== About this task ==
When the word "Audio" shows up in a line of the data below, copy that whole line.

== Provided entries ==
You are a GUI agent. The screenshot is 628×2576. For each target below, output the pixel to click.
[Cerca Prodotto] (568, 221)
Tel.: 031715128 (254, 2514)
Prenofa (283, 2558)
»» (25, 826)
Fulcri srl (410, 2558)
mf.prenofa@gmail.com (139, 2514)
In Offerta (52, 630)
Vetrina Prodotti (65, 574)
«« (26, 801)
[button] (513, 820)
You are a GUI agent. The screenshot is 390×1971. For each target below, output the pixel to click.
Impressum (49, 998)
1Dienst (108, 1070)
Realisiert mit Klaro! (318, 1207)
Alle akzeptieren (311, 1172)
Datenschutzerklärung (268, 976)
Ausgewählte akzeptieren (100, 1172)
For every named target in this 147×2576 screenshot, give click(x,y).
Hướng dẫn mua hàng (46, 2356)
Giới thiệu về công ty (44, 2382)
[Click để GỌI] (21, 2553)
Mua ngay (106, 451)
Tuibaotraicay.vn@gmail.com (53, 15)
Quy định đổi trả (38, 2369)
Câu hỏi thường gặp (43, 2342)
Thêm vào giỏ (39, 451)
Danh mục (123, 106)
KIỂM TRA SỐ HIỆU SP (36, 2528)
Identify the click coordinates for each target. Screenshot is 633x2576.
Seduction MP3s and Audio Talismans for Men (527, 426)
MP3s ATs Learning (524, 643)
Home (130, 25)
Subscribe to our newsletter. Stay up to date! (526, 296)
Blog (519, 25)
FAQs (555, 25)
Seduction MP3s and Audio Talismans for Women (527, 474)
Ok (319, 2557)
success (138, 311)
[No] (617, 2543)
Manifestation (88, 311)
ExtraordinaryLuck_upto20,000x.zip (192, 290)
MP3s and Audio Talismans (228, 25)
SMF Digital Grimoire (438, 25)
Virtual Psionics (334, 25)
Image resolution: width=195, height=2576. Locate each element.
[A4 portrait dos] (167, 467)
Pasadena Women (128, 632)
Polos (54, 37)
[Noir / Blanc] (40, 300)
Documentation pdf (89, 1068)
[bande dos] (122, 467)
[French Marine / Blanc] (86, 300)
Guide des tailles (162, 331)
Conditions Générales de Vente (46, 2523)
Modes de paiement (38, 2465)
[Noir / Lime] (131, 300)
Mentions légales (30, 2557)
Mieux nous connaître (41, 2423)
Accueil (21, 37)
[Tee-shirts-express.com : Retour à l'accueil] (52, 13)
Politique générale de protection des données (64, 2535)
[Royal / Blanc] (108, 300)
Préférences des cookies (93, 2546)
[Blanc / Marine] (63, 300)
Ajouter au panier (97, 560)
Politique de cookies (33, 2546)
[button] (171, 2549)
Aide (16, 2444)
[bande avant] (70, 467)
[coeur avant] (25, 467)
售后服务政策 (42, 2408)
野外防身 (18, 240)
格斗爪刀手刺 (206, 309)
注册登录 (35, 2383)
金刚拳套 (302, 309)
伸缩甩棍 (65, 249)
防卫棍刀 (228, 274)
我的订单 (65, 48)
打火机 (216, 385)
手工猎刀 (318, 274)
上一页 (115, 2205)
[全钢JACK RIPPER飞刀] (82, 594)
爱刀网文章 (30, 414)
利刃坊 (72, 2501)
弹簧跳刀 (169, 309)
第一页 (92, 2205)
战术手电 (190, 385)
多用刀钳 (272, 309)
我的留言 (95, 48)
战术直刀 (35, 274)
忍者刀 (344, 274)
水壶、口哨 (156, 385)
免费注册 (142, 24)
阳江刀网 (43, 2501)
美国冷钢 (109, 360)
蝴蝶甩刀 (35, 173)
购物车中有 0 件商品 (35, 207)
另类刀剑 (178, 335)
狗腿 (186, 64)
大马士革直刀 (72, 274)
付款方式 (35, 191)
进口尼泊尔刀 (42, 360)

== Expected answer ==
Seduction MP3s and Audio Talismans for Men (527, 426)
Seduction MP3s and Audio Talismans for Women (527, 474)
MP3s and Audio Talismans (228, 25)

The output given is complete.